Item position records:

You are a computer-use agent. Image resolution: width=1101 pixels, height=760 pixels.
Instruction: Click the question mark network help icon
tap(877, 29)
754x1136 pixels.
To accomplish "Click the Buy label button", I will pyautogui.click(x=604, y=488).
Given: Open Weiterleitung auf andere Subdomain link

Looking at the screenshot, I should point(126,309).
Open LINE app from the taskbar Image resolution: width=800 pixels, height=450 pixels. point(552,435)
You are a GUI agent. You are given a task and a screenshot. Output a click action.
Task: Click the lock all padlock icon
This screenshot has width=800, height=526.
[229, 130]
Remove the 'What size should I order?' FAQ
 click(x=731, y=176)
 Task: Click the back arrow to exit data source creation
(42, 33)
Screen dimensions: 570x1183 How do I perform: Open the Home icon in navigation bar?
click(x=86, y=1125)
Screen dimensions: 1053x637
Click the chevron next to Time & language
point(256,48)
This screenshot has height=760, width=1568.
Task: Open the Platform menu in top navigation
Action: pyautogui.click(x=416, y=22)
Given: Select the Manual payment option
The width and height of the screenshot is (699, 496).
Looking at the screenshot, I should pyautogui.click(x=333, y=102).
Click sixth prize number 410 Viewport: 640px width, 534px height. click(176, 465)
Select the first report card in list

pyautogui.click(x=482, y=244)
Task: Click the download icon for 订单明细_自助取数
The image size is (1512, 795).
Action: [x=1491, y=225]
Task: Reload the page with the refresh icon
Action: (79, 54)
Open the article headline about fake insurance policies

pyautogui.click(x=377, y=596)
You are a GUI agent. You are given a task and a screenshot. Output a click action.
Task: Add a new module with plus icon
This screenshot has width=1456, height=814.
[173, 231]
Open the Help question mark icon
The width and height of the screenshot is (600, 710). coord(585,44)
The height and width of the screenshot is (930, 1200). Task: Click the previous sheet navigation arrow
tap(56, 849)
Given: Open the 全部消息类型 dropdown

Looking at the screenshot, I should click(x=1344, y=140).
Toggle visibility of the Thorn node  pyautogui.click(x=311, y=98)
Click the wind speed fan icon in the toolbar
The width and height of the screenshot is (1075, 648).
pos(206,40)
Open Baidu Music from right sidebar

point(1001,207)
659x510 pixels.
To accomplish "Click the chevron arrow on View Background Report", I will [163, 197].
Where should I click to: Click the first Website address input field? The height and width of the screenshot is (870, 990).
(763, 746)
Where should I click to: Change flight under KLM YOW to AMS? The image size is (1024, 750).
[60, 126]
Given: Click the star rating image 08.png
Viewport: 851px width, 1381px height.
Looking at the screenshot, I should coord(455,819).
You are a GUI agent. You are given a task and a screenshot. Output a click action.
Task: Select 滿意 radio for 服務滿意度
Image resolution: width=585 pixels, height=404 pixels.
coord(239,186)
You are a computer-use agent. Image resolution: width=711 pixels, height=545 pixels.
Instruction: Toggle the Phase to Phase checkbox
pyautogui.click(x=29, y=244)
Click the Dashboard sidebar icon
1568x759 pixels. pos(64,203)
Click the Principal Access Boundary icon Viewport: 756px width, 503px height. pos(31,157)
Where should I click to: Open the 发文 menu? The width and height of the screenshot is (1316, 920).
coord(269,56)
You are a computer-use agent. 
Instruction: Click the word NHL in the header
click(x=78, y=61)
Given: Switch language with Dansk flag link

▶ THE TASK:
Copy every line of the records above word for word.

▶ RESULT OF THE TASK:
You are a computer-use agent. Image resolution: width=1101 pixels, height=760 pixels.
Instruction: Click the question mark network help icon
tap(877, 29)
754x1136 pixels.
To accomplish "Click the Buy label button", I will pyautogui.click(x=604, y=488).
Given: Open Weiterleitung auf andere Subdomain link

Looking at the screenshot, I should point(126,309).
Open LINE app from the taskbar Image resolution: width=800 pixels, height=450 pixels. point(552,435)
You are a GUI agent. You are given a task and a screenshot. Output a click action.
Task: Click the lock all padlock icon
This screenshot has width=800, height=526.
[229, 130]
Remove the 'What size should I order?' FAQ
 click(x=731, y=176)
 Task: Click the back arrow to exit data source creation
(42, 33)
Screen dimensions: 570x1183 How do I perform: Open the Home icon in navigation bar?
click(x=86, y=1125)
Screen dimensions: 1053x637
Click the chevron next to Time & language
point(256,48)
This screenshot has height=760, width=1568.
Task: Open the Platform menu in top navigation
Action: pyautogui.click(x=416, y=22)
Given: Select the Manual payment option
The width and height of the screenshot is (699, 496).
Looking at the screenshot, I should pyautogui.click(x=333, y=102).
Click sixth prize number 410 Viewport: 640px width, 534px height. click(176, 465)
Select the first report card in list

pyautogui.click(x=482, y=244)
Task: Click the download icon for 订单明细_自助取数
The image size is (1512, 795).
Action: [x=1491, y=225]
Task: Reload the page with the refresh icon
Action: (79, 54)
Open the article headline about fake insurance policies

pyautogui.click(x=377, y=596)
You are a GUI agent. You are given a task and a screenshot. Output a click action.
Task: Add a new module with plus icon
This screenshot has width=1456, height=814.
[173, 231]
Open the Help question mark icon
The width and height of the screenshot is (600, 710). coord(585,44)
The height and width of the screenshot is (930, 1200). Task: Click the previous sheet navigation arrow
tap(56, 849)
Given: Open the 全部消息类型 dropdown

Looking at the screenshot, I should click(x=1344, y=140).
Toggle visibility of the Thorn node  pyautogui.click(x=311, y=98)
Click the wind speed fan icon in the toolbar
The width and height of the screenshot is (1075, 648).
pos(206,40)
Open Baidu Music from right sidebar

point(1001,207)
659x510 pixels.
To accomplish "Click the chevron arrow on View Background Report", I will [163, 197].
Where should I click to: Click the first Website address input field? The height and width of the screenshot is (870, 990).
(763, 746)
Where should I click to: Change flight under KLM YOW to AMS? The image size is (1024, 750).
[60, 126]
Given: Click the star rating image 08.png
Viewport: 851px width, 1381px height.
Looking at the screenshot, I should coord(455,819).
You are a GUI agent. You are given a task and a screenshot. Output a click action.
Task: Select 滿意 radio for 服務滿意度
Image resolution: width=585 pixels, height=404 pixels.
coord(239,186)
You are a computer-use agent. Image resolution: width=711 pixels, height=545 pixels.
Instruction: Toggle the Phase to Phase checkbox
pyautogui.click(x=29, y=244)
Click the Dashboard sidebar icon
1568x759 pixels. pos(64,203)
Click the Principal Access Boundary icon Viewport: 756px width, 503px height. pos(31,157)
Where should I click to: Open the 发文 menu? The width and height of the screenshot is (1316, 920).
coord(269,56)
You are a computer-use agent. 
Instruction: Click the word NHL in the header
click(x=78, y=61)
Given: Switch language with Dansk flag link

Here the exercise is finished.